OK, its 5. I have to be back by 7:30. Where can I go? I hope my back doesn't bother me and I can get a good run in. I really wish the gym were open today. Maybe I'll have time for a pushup ladder after the run. I love being out here when everyone else is asleep. Its so pretty and quiet.
Hope this doesn't re-injure my back. It feels so good right now, I'm probably going to pay for this later.
Can't believe that after 20 years, I didn't get a Falmouth Road Race Number and neither did Will. Can't believe we have to raise money for charity to get a number. Better get on that (don't worry, the requests are coming).
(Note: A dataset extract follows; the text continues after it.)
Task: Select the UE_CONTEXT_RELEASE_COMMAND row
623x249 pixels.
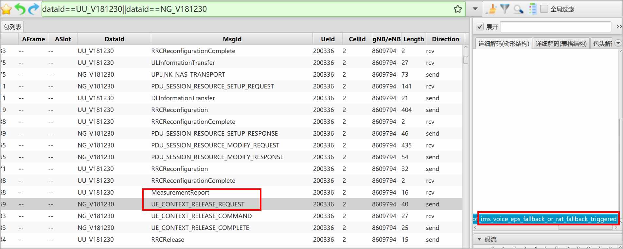Action: 201,216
How are we going to do that?
Remind Will he needs to take 10 shots today in his town game. I hope he does well in try-outs this week. How am I going to get him to try outs this week. 4:30 in Taunton is a pain in the ass. Who schedules this stuff.
Ugh- we have our work retreat Tuesday.
Maybe I should give up on "this". Am I pushing too hard? Am I not working hard enough? Sometimes I wish I knew what I was doing and if I'm doing the right thing.
Gee I wish my paddleboard was up here, It'd be great to be paddling around the lake instead of running it right now.
How am I going to finish this run, feed the kids, get the soccer fields set up and get Will and John out the door to his game by 8:30, Its 6:15 already, I'd better get moving. What? I"m running 10:15's? Yeah, I'm going to be late and nothing is going to get done and everyone is going to be late. Oh shit I'd better hurry up.
We need a new rec director. I wonder if I can talk S into doing it. How am I going to run this league next season with all the new age groups. Maybe we could. . .
It just feels good to be out here. I really like what they did with their garden. I should be weeding my front yard instead of running this morning. I should also be cleaning my house. When I get home I'll...
I hope S and K both enjoy their tri's today. I miss having all my tri folks around me. Maybe I should do another tri? Which one should I sign up for? I wonder if I can get John to let me do Wildflower next year. Isn't today Escape from Alcatraz-- that was always fun. I miss the sand ladder. Was so much fun always showing up at a start line and knowing people. One of the two things I miss about California.
What else do I need to get done before Jack's birthday party today. I can't believe Jackie is going to be 10. How did that happen? How am I 43?
What do I want to do when I grow up? I really need to figure that out so I can start doing it.
You know, someone asked me what I think about when I run, maybe I should do a post about that.
What? 12 miles already. . . Phew, I made it home on time. Now I can manage to face the day.
No time for that pushup ladder though.